- Your objective -
Change every "Screen dimensions" in the items below to "Display size", and give the items again with nothing else altered.

(Word and element location items)
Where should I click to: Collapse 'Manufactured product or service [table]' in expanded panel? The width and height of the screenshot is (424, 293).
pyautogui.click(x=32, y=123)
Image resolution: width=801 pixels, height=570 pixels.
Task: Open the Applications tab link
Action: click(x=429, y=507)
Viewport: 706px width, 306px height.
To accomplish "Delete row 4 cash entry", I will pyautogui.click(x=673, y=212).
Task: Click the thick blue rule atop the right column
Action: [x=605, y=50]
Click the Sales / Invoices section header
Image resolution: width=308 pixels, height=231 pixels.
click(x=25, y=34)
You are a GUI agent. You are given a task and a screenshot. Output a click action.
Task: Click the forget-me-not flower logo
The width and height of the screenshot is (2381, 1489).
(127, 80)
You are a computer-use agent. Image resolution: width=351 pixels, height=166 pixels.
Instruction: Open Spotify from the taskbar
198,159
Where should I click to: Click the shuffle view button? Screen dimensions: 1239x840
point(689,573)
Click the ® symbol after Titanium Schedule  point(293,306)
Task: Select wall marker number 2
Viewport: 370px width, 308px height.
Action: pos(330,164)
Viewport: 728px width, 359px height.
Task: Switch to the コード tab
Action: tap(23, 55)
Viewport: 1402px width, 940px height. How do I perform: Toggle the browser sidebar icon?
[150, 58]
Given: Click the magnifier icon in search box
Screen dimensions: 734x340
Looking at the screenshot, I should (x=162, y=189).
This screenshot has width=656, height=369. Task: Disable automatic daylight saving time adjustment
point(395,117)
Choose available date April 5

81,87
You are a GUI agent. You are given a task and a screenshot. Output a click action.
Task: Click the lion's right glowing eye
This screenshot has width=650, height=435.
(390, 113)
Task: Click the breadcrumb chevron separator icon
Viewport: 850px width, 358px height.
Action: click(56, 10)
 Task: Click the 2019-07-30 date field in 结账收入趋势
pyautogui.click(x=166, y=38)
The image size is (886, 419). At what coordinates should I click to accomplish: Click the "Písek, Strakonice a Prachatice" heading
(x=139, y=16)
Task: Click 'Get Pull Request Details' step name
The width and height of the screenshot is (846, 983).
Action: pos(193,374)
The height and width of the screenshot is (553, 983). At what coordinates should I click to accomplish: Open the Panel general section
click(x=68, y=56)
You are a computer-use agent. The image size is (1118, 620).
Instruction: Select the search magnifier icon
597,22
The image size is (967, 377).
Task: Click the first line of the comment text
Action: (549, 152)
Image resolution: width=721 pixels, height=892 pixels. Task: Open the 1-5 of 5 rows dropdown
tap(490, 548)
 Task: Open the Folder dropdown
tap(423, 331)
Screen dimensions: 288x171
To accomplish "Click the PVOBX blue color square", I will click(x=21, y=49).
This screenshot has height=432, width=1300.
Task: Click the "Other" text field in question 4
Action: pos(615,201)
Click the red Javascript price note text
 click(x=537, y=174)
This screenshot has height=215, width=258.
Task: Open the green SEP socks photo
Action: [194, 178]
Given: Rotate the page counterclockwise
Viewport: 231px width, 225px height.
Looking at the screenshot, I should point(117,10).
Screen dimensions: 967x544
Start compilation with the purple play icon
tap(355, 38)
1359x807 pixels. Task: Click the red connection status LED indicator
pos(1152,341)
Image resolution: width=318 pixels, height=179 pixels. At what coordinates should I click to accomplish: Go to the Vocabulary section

- Output of the exercise -
Where should I click to: Collapse 'Manufactured product or service [table]' in expanded panel? The width and height of the screenshot is (424, 293).
pyautogui.click(x=32, y=123)
Image resolution: width=801 pixels, height=570 pixels.
Task: Open the Applications tab link
Action: click(x=429, y=507)
Viewport: 706px width, 306px height.
To accomplish "Delete row 4 cash entry", I will pyautogui.click(x=673, y=212).
Task: Click the thick blue rule atop the right column
Action: [x=605, y=50]
Click the Sales / Invoices section header
Image resolution: width=308 pixels, height=231 pixels.
click(x=25, y=34)
You are a GUI agent. You are given a task and a screenshot. Output a click action.
Task: Click the forget-me-not flower logo
The width and height of the screenshot is (2381, 1489).
(127, 80)
You are a computer-use agent. Image resolution: width=351 pixels, height=166 pixels.
Instruction: Open Spotify from the taskbar
198,159
Where should I click to: Click the shuffle view button? Display size: 1239x840
point(689,573)
Click the ® symbol after Titanium Schedule  point(293,306)
Task: Select wall marker number 2
Viewport: 370px width, 308px height.
Action: pos(330,164)
Viewport: 728px width, 359px height.
Task: Switch to the コード tab
Action: tap(23, 55)
Viewport: 1402px width, 940px height. How do I perform: Toggle the browser sidebar icon?
[150, 58]
Given: Click the magnifier icon in search box
Display size: 734x340
Looking at the screenshot, I should (x=162, y=189).
This screenshot has width=656, height=369. Task: Disable automatic daylight saving time adjustment
point(395,117)
Choose available date April 5

81,87
You are a GUI agent. You are given a task and a screenshot. Output a click action.
Task: Click the lion's right glowing eye
This screenshot has width=650, height=435.
(390, 113)
Task: Click the breadcrumb chevron separator icon
Viewport: 850px width, 358px height.
Action: click(56, 10)
 Task: Click the 2019-07-30 date field in 结账收入趋势
pyautogui.click(x=166, y=38)
The image size is (886, 419). At what coordinates should I click to accomplish: Click the "Písek, Strakonice a Prachatice" heading
(x=139, y=16)
Task: Click 'Get Pull Request Details' step name
The width and height of the screenshot is (846, 983).
Action: pos(193,374)
The height and width of the screenshot is (553, 983). At what coordinates should I click to accomplish: Open the Panel general section
click(x=68, y=56)
You are a computer-use agent. The image size is (1118, 620).
Instruction: Select the search magnifier icon
597,22
The image size is (967, 377).
Task: Click the first line of the comment text
Action: (549, 152)
Image resolution: width=721 pixels, height=892 pixels. Task: Open the 1-5 of 5 rows dropdown
tap(490, 548)
 Task: Open the Folder dropdown
tap(423, 331)
Display size: 288x171
To accomplish "Click the PVOBX blue color square", I will click(x=21, y=49).
This screenshot has height=432, width=1300.
Task: Click the "Other" text field in question 4
Action: pos(615,201)
Click the red Javascript price note text
 click(x=537, y=174)
This screenshot has height=215, width=258.
Task: Open the green SEP socks photo
Action: [194, 178]
Given: Rotate the page counterclockwise
Viewport: 231px width, 225px height.
Looking at the screenshot, I should point(117,10).
Display size: 967x544
Start compilation with the purple play icon
tap(355, 38)
1359x807 pixels. Task: Click the red connection status LED indicator
pos(1152,341)
Image resolution: width=318 pixels, height=179 pixels. At what coordinates should I click to accomplish: Go to the Vocabulary section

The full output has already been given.